Long-term follow-up of ipilimumab (Yervoy), an antibody developed out of Allison’s basic science research, found that 22% of late-stage melanoma patients treated have survived for at least four years, unprecedented results for the disease. Patients who survived three years have gone on to live up to 10 years and more.
The reviews address key issues in successfully extending these long-term remissions and cures to more patients with more types of cancer.
Immune response vs. targeted therapy
Genomically targeted therapies that hit specific targets on cancer cells often shrink tumors; however, the cancer typically becomes resistant to the drug because it can rely on other genomic drivers to thrive.
The immune system is designed to deal with the problem of genomic diversity of tumors, Allison said, as evidenced by the long-term survival of that fraction of melanoma patients.
“T cells are specific. They recognize and attack tumor-specific antigens down to the peptide level. They remember those target antigens forever, so they can thwart recurrence,” Allison said. “And T cell response is adaptable, generating custom T cells to match multiple targets found in the genomic diversity of the tumor or generated by new mutations.”
So checkpoint blockade should logically work for more patients. “We need to understand why some patients don't respond to immunotherapy,” Allison said.
First monitor immune response
In the Science review, Sharma and Allison discuss how monitoring immune response before, during and after treatment will help guide treatment and development of combination therapies.
“Identifying in advance who will benefit from treatment and developing combination therapies to improve and expand on current results will require us to decipher the dynamics of human immune response to tumors and their surrounding microenvironment,” said Sharma.
The goal should be to develop biomarker panels to help cultivate combination therapies and then examine tumor tissues for changes in those biomarkers in order to increase treatment impact.
“We know the constantly evolving nature of immune responses make it highly unlikely that a single biomarker could predict a patient’s response to one of these drugs,” Allison said.
Allison is executive director and Sharma scientific director of the immunotherapy platform for MD Anderson’s Moon Shots Program, which is designed to accelerate the conversion of scientific discoveries into clinical advances that significantly reduce cancer deaths. The platform has conducted immune monitoring analysis of tumor tissues in more than 50 MD Anderson clinical trials in the past two years.
Examine targeted therapy/checkpoint blockade combinations
The Cell review, titled “Immune Checkpoint Targeting in Cancer Therapy: Toward Combination Strategies with Curative Potential,” covers the strengths and weaknesses of the two forms of therapy and notes how their combination could be particularly potent.
Targeted therapies might act as effective cancer vaccines, killing tumor cells and releasing new target antigens for T cells to identify and associate with tumors.

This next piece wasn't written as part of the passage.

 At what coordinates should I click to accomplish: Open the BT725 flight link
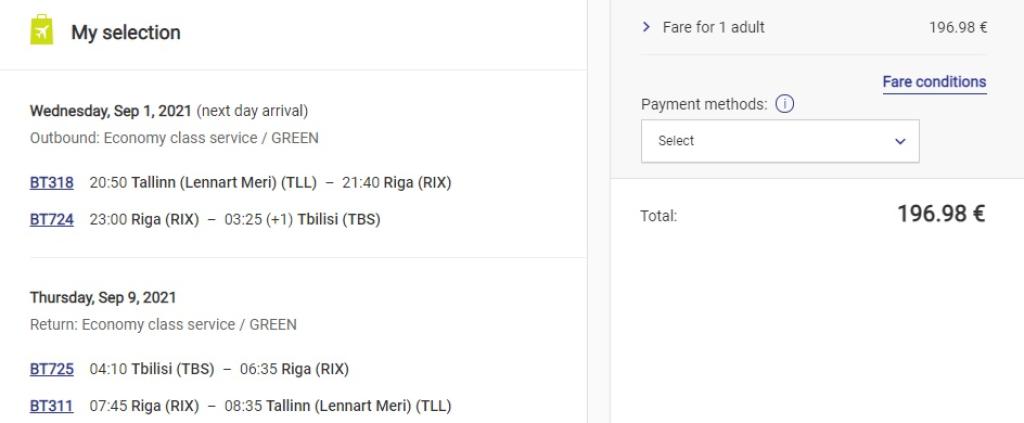(x=52, y=369)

And they might vary in their ability to enhance or inhibit immune response, because little is known right now about how targeted agents affect the immune system, Sharma said. Additional research is needed in this area.

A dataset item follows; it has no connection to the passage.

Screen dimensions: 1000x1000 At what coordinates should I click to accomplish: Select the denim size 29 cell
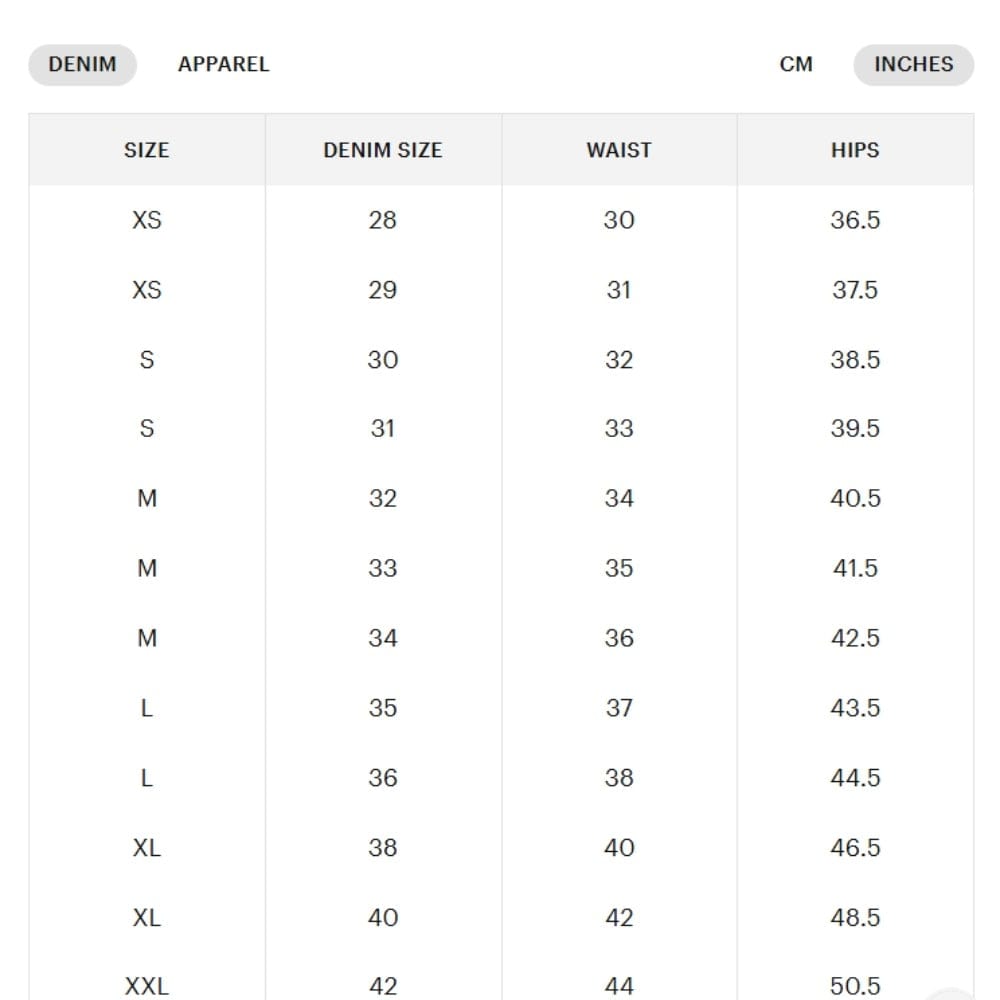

Special care must be taken with combinations, because “the more therapies you put together, the more toxicities you have to face” that cause side effects, Sharma notes. Differences in drugs, doses and dosing schedule need to be evaluated.
Other immunotherapies that block additional T cell checkpoints or that stimulate immune response are newly approved or in development. Add those to existing targeted therapies and other treatments, and there’s a multitude of possible combinations. More effective preclinical research could make choosing of combinations worthy of clinical trials more precise.
Enhanced support for immunotherapy
Sharma and Allison close by noting that federal funding for cancer research has been “overwhelmingly directed toward genomically targeted therapies.”
They conclude: “At this stage, it does not seem a stretch to say that increasing funding to combination therapies will be key to development of new, safe treatments that may prove to be curative for many patients with many types of cancer.”